** Begin Input **

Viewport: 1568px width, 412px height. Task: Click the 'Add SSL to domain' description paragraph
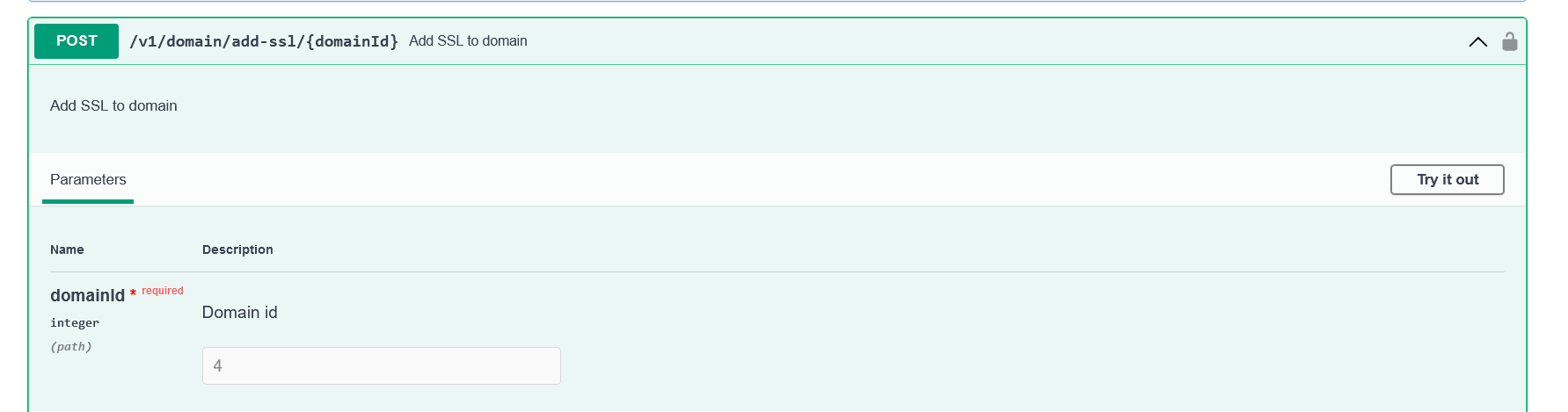pos(113,105)

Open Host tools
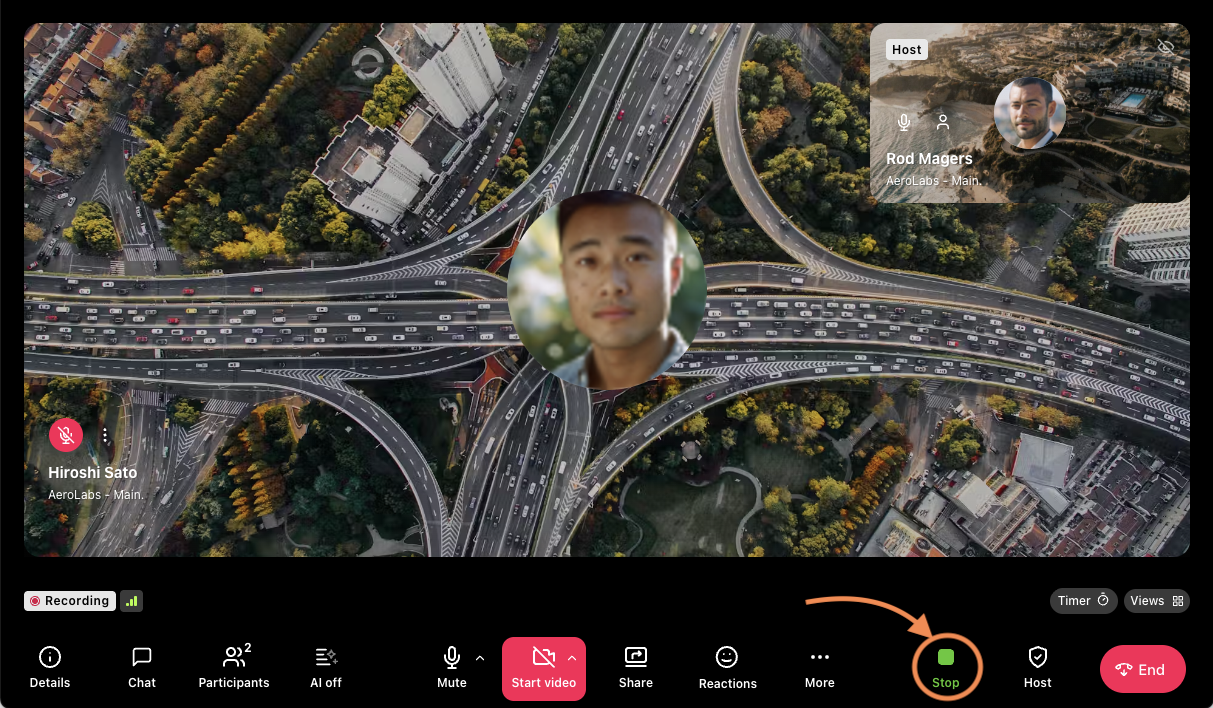1037,666
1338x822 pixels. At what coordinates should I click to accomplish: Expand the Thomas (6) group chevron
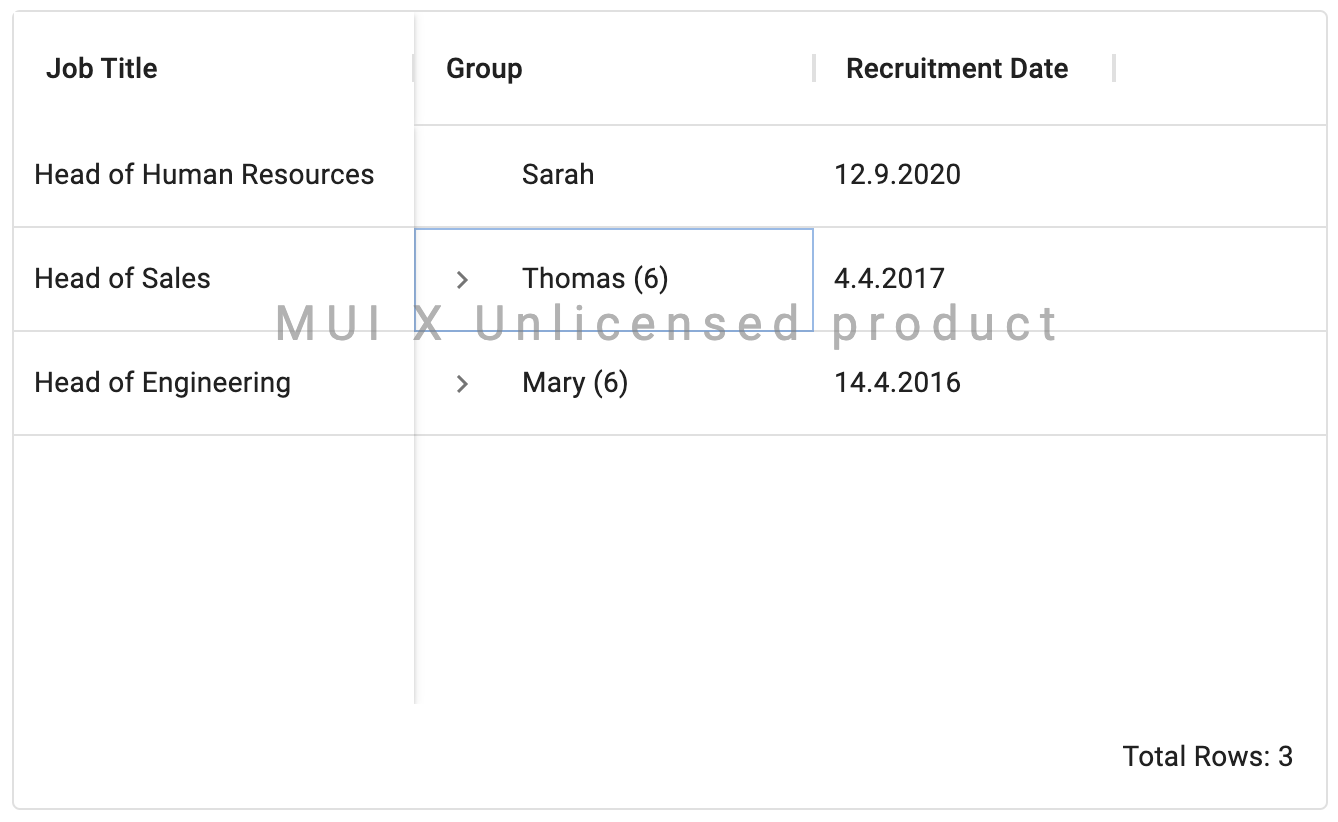(462, 280)
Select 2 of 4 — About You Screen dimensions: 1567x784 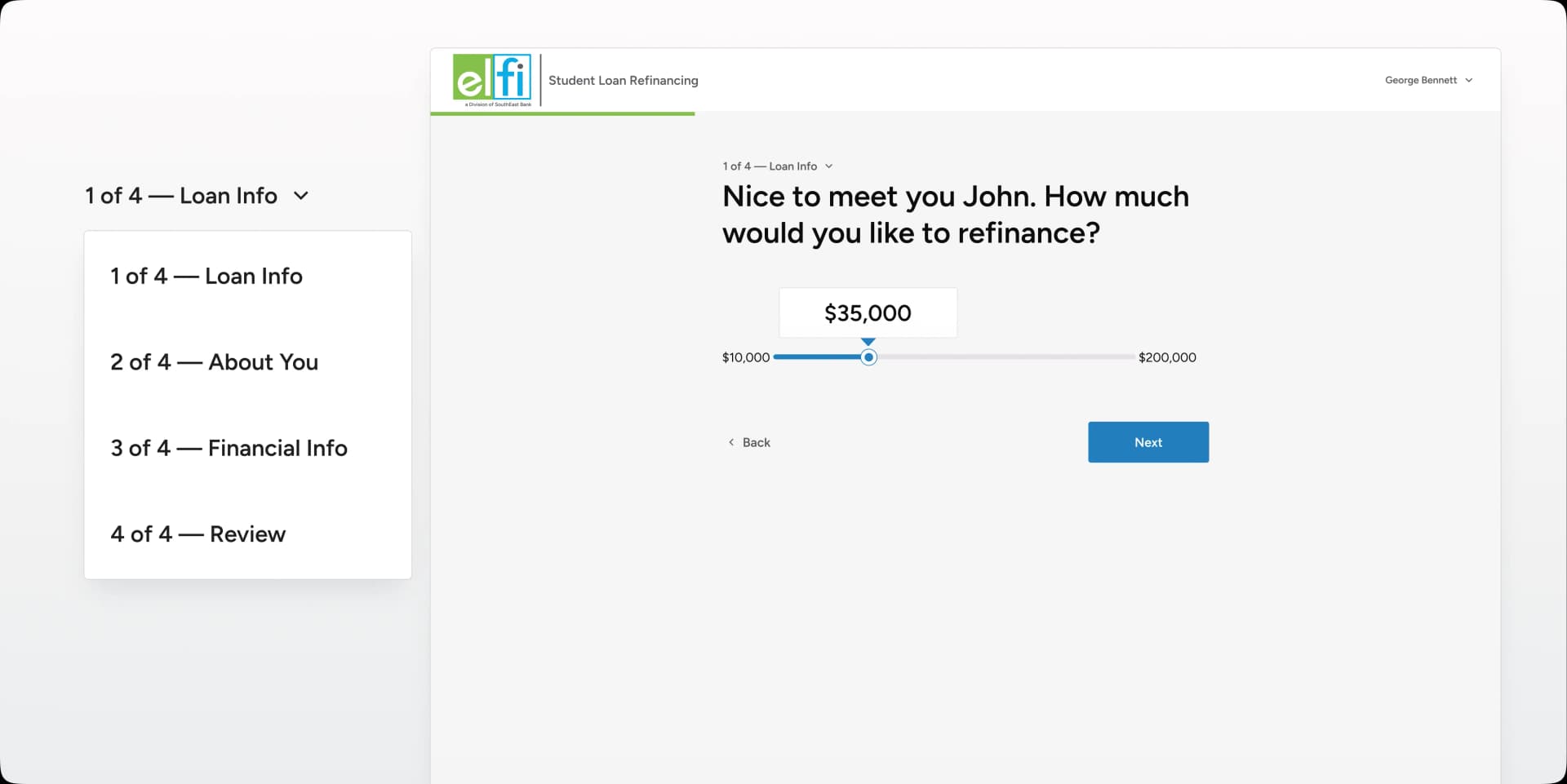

** End Input **

# [Your goal]
Return each line of the entries above word for word, leaving out the pictures.

# [The answer]
Viewport: 1568px width, 412px height. Task: Click the 'Add SSL to domain' description paragraph
pos(113,105)

Open Host tools
1037,666
1338x822 pixels. At what coordinates should I click to accomplish: Expand the Thomas (6) group chevron
(462, 280)
Select 2 of 4 — About You Screen dimensions: 1567x784 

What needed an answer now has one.